Food for Your 2011 Portfolio

“Despite a recent temporary downturn in prices, commodities have started to rise again across the board”

By: Andi Kusuri, Managing Editor

With the economy clearly showing signs of recovery, 2011 should be a year that everyone should think about investing. Over the last twelve months, markets have clearly shown signs of stability and recovery, so fear and irrationality should be put aside in 2011.

With the first quarter of the year already behind us, the top stocks we picked at the beginning of the year continue to impress. Sure, you could opt to invest in well-recognized brands, such as Apple, which as of May 9th, has topped Google as the most valuable brand in the world. But we at the ARB like to look at some not-so-well-known companies, or at least ones the average person may not recognize. Remember, a successful company may not be a smart investment if its stock price already takes into account its success!


(Industry: Agricultural Chemicals)

My first pick is a Canadian one: Agrium Inc.
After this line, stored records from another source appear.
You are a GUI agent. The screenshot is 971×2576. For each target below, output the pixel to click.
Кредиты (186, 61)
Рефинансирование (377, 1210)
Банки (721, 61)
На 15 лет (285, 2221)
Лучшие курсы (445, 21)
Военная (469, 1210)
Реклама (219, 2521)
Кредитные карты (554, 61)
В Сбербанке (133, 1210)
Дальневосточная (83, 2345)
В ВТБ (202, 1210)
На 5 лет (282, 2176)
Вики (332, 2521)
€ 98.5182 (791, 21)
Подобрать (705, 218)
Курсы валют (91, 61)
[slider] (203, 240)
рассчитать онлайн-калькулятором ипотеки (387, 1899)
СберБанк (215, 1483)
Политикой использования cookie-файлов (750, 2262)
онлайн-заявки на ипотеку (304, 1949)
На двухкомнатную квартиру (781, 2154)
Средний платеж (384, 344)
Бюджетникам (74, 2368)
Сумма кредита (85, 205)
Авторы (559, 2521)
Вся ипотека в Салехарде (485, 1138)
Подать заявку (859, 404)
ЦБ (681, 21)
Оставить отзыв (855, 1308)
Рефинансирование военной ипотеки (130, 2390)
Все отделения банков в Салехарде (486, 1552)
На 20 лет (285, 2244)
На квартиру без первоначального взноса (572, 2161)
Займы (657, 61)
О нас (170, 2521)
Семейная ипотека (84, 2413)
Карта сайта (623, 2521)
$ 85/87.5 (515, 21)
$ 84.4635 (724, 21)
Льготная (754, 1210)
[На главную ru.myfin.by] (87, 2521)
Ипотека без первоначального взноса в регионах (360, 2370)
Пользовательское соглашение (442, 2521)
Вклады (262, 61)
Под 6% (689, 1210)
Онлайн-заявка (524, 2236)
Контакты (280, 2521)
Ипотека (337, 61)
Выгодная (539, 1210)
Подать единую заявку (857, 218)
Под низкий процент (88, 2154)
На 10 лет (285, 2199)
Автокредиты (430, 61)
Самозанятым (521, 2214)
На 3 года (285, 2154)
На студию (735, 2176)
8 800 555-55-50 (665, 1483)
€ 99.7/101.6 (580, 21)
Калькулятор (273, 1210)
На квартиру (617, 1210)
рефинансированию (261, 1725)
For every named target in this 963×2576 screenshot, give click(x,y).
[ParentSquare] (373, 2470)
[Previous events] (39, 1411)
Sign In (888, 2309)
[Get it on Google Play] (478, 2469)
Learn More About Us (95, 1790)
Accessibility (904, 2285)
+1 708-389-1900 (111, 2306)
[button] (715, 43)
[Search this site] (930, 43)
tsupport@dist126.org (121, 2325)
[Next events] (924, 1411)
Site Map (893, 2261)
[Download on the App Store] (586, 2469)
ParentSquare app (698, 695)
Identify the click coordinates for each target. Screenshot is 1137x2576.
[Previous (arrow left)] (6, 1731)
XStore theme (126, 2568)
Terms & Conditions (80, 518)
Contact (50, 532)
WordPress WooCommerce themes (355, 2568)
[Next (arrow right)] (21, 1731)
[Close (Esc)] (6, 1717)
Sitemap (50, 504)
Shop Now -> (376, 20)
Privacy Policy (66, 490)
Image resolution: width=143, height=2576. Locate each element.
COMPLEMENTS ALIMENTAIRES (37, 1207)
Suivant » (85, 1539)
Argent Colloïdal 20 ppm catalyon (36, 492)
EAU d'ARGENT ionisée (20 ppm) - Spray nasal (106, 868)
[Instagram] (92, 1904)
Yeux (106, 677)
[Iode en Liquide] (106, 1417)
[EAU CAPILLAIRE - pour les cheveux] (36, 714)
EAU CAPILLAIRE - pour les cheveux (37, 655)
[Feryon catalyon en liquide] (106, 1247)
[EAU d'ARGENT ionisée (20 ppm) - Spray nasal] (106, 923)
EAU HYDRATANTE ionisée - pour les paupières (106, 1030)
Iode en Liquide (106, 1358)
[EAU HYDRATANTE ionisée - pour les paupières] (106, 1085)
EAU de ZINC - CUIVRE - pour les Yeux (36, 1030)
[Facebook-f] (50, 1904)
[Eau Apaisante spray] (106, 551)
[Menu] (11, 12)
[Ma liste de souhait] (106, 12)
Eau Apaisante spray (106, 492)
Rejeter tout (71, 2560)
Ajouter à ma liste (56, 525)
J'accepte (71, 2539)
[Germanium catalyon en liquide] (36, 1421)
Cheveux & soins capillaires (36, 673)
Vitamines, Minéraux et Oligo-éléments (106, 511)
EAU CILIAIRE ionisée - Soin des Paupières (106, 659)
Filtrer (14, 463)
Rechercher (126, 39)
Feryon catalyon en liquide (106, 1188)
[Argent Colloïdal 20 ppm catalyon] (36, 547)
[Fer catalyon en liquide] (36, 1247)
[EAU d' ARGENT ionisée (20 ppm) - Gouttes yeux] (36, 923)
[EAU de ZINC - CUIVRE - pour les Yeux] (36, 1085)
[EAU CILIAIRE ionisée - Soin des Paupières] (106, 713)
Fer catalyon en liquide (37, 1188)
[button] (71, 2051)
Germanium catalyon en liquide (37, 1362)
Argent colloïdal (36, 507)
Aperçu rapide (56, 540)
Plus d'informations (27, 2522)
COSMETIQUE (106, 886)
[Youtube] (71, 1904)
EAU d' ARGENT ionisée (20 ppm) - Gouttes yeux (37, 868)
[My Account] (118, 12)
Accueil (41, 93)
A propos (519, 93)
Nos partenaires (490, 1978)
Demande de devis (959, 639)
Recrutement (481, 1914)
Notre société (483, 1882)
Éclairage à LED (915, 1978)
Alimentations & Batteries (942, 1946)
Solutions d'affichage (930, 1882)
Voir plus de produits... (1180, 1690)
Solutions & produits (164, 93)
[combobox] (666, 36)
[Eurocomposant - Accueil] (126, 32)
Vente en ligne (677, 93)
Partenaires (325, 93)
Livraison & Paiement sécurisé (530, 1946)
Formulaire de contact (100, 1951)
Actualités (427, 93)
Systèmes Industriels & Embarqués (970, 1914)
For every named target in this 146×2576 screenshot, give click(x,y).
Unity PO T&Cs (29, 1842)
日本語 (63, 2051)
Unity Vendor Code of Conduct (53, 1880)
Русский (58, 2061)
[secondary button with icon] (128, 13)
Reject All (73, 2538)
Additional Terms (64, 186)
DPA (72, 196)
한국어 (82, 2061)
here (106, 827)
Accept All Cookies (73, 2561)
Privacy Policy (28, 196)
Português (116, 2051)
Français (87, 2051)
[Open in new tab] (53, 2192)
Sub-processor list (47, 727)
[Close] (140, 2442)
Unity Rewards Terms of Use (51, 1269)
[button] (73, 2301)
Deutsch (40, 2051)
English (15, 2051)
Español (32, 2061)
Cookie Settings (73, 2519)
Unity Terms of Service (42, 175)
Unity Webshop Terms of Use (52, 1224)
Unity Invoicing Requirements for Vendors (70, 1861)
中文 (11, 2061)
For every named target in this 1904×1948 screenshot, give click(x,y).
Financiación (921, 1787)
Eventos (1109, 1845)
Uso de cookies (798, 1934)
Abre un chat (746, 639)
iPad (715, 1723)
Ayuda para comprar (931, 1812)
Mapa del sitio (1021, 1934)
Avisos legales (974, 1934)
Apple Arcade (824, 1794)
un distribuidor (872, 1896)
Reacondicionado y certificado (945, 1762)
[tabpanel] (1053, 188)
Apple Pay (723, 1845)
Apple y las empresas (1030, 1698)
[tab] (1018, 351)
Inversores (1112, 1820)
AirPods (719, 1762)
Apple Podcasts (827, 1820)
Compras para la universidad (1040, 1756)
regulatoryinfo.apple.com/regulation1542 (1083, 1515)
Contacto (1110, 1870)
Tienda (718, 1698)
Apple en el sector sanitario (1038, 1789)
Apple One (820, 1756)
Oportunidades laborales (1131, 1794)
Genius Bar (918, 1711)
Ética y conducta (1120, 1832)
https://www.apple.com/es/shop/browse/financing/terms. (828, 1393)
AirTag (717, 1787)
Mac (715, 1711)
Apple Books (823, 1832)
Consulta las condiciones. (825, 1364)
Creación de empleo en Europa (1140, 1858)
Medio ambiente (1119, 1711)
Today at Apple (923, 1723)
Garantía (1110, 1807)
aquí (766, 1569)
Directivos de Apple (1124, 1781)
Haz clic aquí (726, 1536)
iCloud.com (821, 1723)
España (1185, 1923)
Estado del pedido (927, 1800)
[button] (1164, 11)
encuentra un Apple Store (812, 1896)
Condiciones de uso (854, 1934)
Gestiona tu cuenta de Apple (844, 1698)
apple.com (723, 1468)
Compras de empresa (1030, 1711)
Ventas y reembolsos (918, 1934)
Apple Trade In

As the largest North American farm products retailer, it posted a net income of $171 million, compared to a net loss of $1 million the previous year. Agrium is also the leading global wholesale producer and marketer of all three major agricultural nutrients and specialty fertilizers in North America. Its growth strategy is solid: acquisitions, incremental expansion of existing operations and through the development, commercialization and marketing of new products and international opportunities.

What makes Agrium particularly good this year is the rise of food inflation in developing nations. The general trend of all developing economies is shifting from agriculture to different sectors, which means that exports of agricultural produce is going to grow significantly.

So far in 2011, Agrium has not disappointed, recording net earnings of $160 million or $1.02 per share in the first quarter of 2011, which surpassed expectations and estimates. “Crop nutrient demand was strong in North America and globally, providing underlying support to crop nutrient prices,” the company said in a statement.

Now, while the company does not offer a dividend, it has recorded significantly higher sales and net income than the industry average, making Agrium a solid pick in 2011.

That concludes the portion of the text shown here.